Logo no primeiro episódio, dá para perceber que Gangs of London não está para brincadeira. Há uma briga de bar que quer ser a definitiva, e a luta com um açougueiro (usado aqui de maneira figurativa) que é tão absurda quanto divertida. Tudo fica mais claro ao descobrir que o criador da série, cujos nove primeiros episódios passam a partir deste domingo na plataforma de streaming Starzplay, é o galês Gareth Evans, diretor de Operação Invasão.

Em ambas as cenas, o protagonista é Elliot (Sope Dirisu), um sujeito misterioso que está tentando ascender na principal família do crime em Londres, os Wallace. Para Dirisu, fazer essas sequências de luta elaboradas foi aliar duas de suas paixões. “Eu fiz muito esporte: rugby, futebol americano, karatê e judô. Sempre amei usar meu corpo”, disse o ator inglês de 29 anos.

Várias das sequências terminam em sangue, muito sangue. “A violência, para Gareth, é parte integrante da narrativa”, disse Dirisu. “Não acho que seja gratuita. É uma representação honesta. A ideia é levar o espectador para dentro da briga, em vez de assistir de fora. Mas para mim a série é muito mais do que a violência, é sobre os relacionamentos entre os personagens e as diferenças de geração nas famílias e grupos de amigos. Então temos cenas de luta excelentes e estamos orgulhosos, mas não é só isso.”

Elliot, sejam quais forem seus motivos, está se metendo numa verdadeira guerra. Os Wallace acabaram de perder seu patriarca num assassinato brutal e tentam se manter no topo, enquanto grupos rivais – a máfia albanesa, os curdos lutando pela independência de seu país, o cartel paquistanês – buscam tomar sua posição, até porque o herdeiro, Sean (Joe Cole), só quer saber de vingança. É uma verdadeira Torre de Babel, como Londres é mesmo na realidade. “Esse é uma das maiores satisfações de trabalhar na série”, disse Dirisu. “Gareth mesmo disse que, andando numa rua da cidade, você ouve dezenas de línguas diferentes. Então retratar a natureza cosmopolita de Londres não era só verdadeiro e honesto, mas algo primordial na nossa série.

E fica muito mais interessante do que ter gângsteres brancos apenas.” Para ele, diversificar os contadores de história na frente e atrás das câmeras é motivo de felicidade. “Compartilhar cultura e experiência com pessoas que não se parecem conosco é uma das maneiras de aprender mais sobre o mundo.”

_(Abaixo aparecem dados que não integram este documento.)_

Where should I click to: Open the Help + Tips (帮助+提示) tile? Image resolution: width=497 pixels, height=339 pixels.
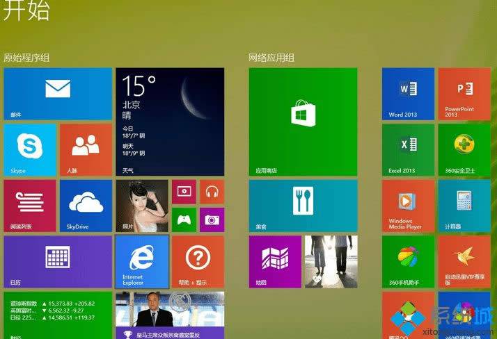tap(198, 261)
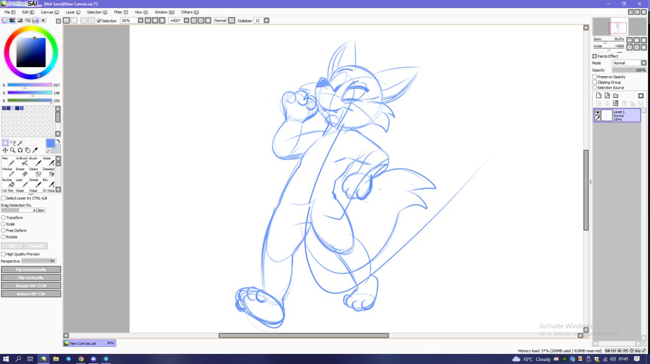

São quase todos imigrantes que tiveram na criminalidade uma saída para a pobreza e o preconceito. Há uma fala de Ed Dumani (Lucian Msamati), fiel escudeiro do agora morto Finn Wallace (Colm Meaney), sobre como eles se uniram no preconceito que sofriam, o primeiro por ser um imigrante e negro, o segundo, por ser imigrante irlandês. “As portas estavam fechadas, eles não tinham oportunidades, então fizeram coisas horríveis para sobreviver”, afirmou Dirisu, filho de nigerianos.

Dirisu tem razão ao dizer que, em meio às lutas e tiroteios, há muitas cenas dramáticas entre os personagens e conflitos entre pais e filhos, principalmente. Elliot, por exemplo, precisa cuidar de seu pai, um ex-boxeador que ficou com os movimentos comprometidos, e tenta evitar ter o mesmo fim que ele. Sean está tentando se provar para seu pai, que não está mais lá. Filho do chefão da heroína Asif Afrid (Asif Raza Mir), Nasir Afridi (Parth Thakerar) quer deixar os negócios da família de lado e se tornar o novo prefeito de Londres.

Gangs of London tem violência, briga pelo poder, personagens com problemas com os pais – e Michelle Fairley, mais conhecida como Catelyn Stark, no papel da viúva rde Finn Wallace. Não por acaso, a série, que já teve sua segunda temporada confirmada, está sendo comparada a Game of Thrones, só que numa cidade cosmopolita, com seus personagens usando ternos bem cortados. “Eu consigo entender por que as pessoas ligam as duas”, disse Dirisu. “São famílias ou casais brigando pelo poder e exploramos cada uma delas e de seus membros. Há diferenças grandes também, como o tipo de armas. Mas quem vai reclamar de ser comparado com uma série de tanto sucesso? Espero que possamos ter o mesmo destino.”

As informações são do jornal O Estado de S. Paulo.